Just like a plastic bag, UltraTNT is essentially fully waterproof, far beyond what you might experience in real-world rainstorms. The plastic film also makes UltraTNT hot in direct sunlight, just like Dyneema. If you're the type to set up a shelter for afternoon naps, composite fabrics probably aren't for you.

The one true drawback of UltraTNT is its weight, which is roughly double that of the lightest version of Dyneema--a favorite tarp material for ultralighters. In my opinion, UltraTNT functions more like a premium version of silpoly or silnylon. Luckily, the price matches that reality. Tarptent recently unveiled three new models in UltraTNT. The new TNT Scarp 1 costs just $120 more than the silnylon model.

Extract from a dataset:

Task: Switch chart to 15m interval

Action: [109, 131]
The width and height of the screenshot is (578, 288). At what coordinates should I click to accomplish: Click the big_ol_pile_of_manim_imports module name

Dyneema models, in comparison, are usually double the price.

So, do Ultra products live up to the hype? In terms of durability, absolutely. That extra strength is accompanied by a few quirks. With Ultraweave, there's little doubt that the fabric can withstand abrasion or blunt force trauma, but there are still lingering questions about delamination and how it affects the fabric's integrity. With UltraTNT, the look and feel of the fabric might dissuade some customers. For both Ultraweave and UltraTNT, I'm still on the fence as to whether the extra tear and abrasion strength is truly worth the price. In my own experience, I've found cheaper alternatives, like silpoly tents or robic nylon packs, to be able to withstand the rigors of daily hiking with a weight penalty of just a few ounces. And, if I’m being completely honest, my personal opinion is that Ultra fabrics and Dyneema both look like they belong on spacesuits, rather than outdoor gear. Still, it's hard to argue with the results.